■ **Supplied material**
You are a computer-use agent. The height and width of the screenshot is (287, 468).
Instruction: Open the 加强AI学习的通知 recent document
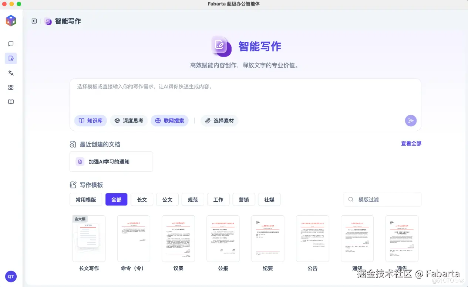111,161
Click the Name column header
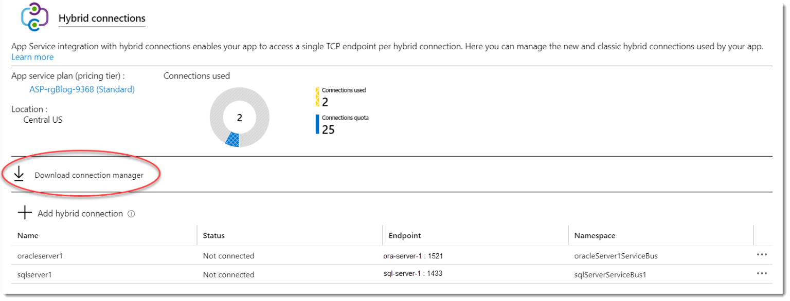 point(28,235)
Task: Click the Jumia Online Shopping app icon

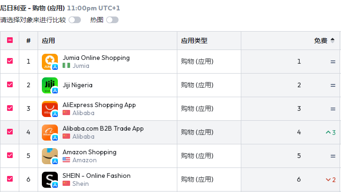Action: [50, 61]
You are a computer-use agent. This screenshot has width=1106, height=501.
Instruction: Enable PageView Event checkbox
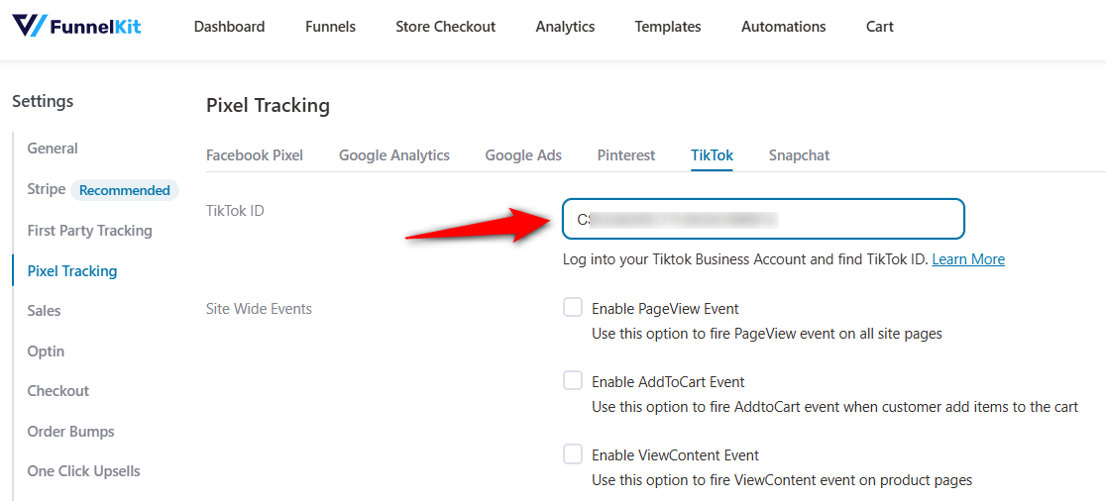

■ **Task instructions**
Each line of the data should be quoted exactly, with pictures left out.

■ **Task solution**
You are a computer-use agent. The height and width of the screenshot is (287, 468).
Instruction: Open the 加强AI学习的通知 recent document
111,161
Click the Name column header
 point(28,235)
Task: Click the Jumia Online Shopping app icon

Action: [50, 61]
You are a computer-use agent. This screenshot has width=1106, height=501.
Instruction: Enable PageView Event checkbox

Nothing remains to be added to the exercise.